PML is a rare, generally fatal demyelinating disease of the central nervous system similar to multiple sclerosis. It is caused by reactivation of JC polyoma virus infection. Exposure to JC virus is endemic meaning that approximately 80% of healthy adults have been exposed to the virus and actually still carry the virus around. However, PML is rare (approximately 1 in 200,000 persons), and is almost always seen among very immunocompromised individuals, for example AIDS patients and organ transplant patients receiving strong immunosuppressive drugs.

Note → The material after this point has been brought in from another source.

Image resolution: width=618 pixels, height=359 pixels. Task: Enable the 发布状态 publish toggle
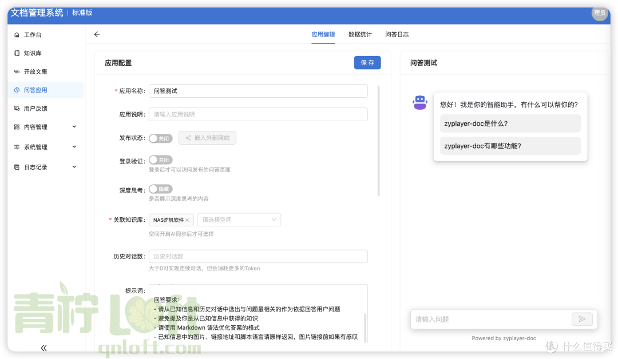point(160,138)
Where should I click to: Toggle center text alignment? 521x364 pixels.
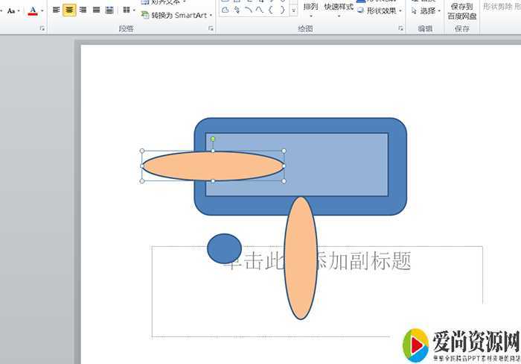click(69, 10)
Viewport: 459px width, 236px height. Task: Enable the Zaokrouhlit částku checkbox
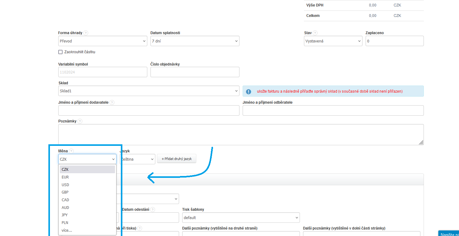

There have been approximately 20 cases of PML reported in the medical literature among patients with systemic lupus erythematosus (SLE) not receiving rituximab. More than 85% of patients reported were receiving one or more immunosuppressive drugs and/or high dose corticosteroids. The outcome was fatal in approximately two thirds of cases. Although rituximab has not yet received regulatory approval for use in SLE, it is estimated that approximately 8,000 SLE patients worldwide have received therapy with rituximab to date.

The symptoms of PML include paralysis, thinking difficulty, memory lapses, and problems with coordination.

Diagnosis can be difficult. Magnetic resonance imaging (MRI) findings consistent with PML include multiple spots in different parts of the brain with the lesions limited to the white matter. The presence of JC virus in the central nervous system (CNS) can be established by a test called the polymerase chain reaction (PCR) on samples of cerebrospinal fluid. Biopsy of brain tissue also will be abnormal. Measurement of the viral load of JC virus in the blood can also be done.

Among AIDS patients, antiretroviral therapy has resulted in a decreased prevalence of PML, indicating that improved immune function can improve outcome. It is not clear whether discontinuation of immunosuppressive therapy might improve the outcome in other conditions. Several anti-viral agents have been tried in patients with PML (interferon, cidofovir, cytarabine), but only cytarabine, which penetrates the central nervous system poorly, has shown activity against JC virus.

PML has been reported among patients with rheumatic diseases, including SLE and Wegener's granulomatosis. There are a handful of reports of PML among patients with rheumatoid arthritis. No cases of PML have been reported to date among RA patients treated with rituximab. Among patients with immunodeficiencies, patients with AIDS have a greater prevalence of PML than those with other immune deficiencies.

PML is a rare condition. So far two cases of PML have been described in patients with SLE treated with rituximab. The overall and long-term risk of PML in patients with rheumatic diseases treated with rituximab is unknown. Patients should be counseled about the potential risk. As with any treatment, the potential risks must be weighed against the potential benefits of therapy.